*Provided data*.
************

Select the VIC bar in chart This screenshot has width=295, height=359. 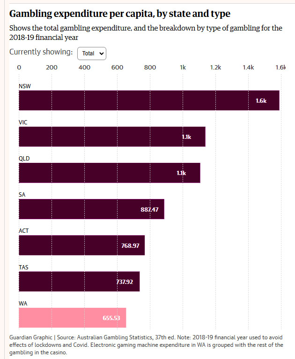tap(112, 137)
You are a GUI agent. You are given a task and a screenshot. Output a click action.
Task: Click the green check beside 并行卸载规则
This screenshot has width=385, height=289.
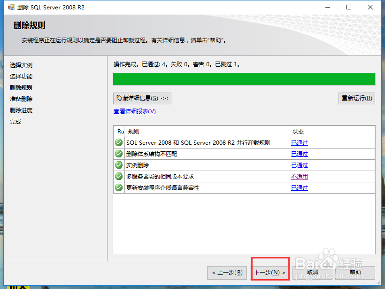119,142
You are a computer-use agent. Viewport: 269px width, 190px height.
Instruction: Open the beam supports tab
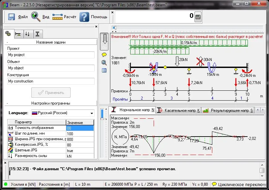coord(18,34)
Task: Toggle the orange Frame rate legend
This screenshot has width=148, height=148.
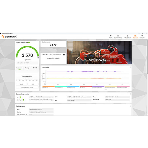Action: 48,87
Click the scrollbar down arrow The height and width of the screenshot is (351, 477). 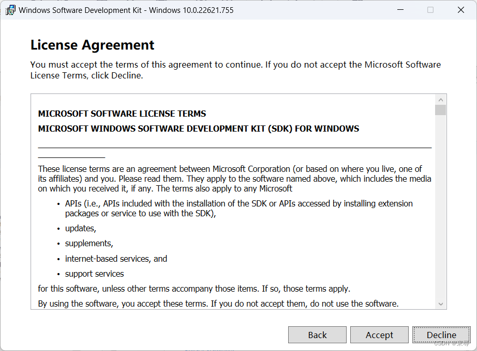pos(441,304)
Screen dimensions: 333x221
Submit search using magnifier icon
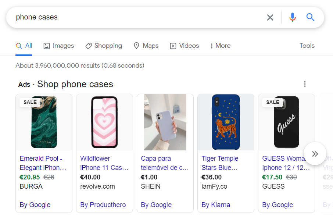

************

Look at the entries above. Say how many lines have the word "agent", and give only the number.

2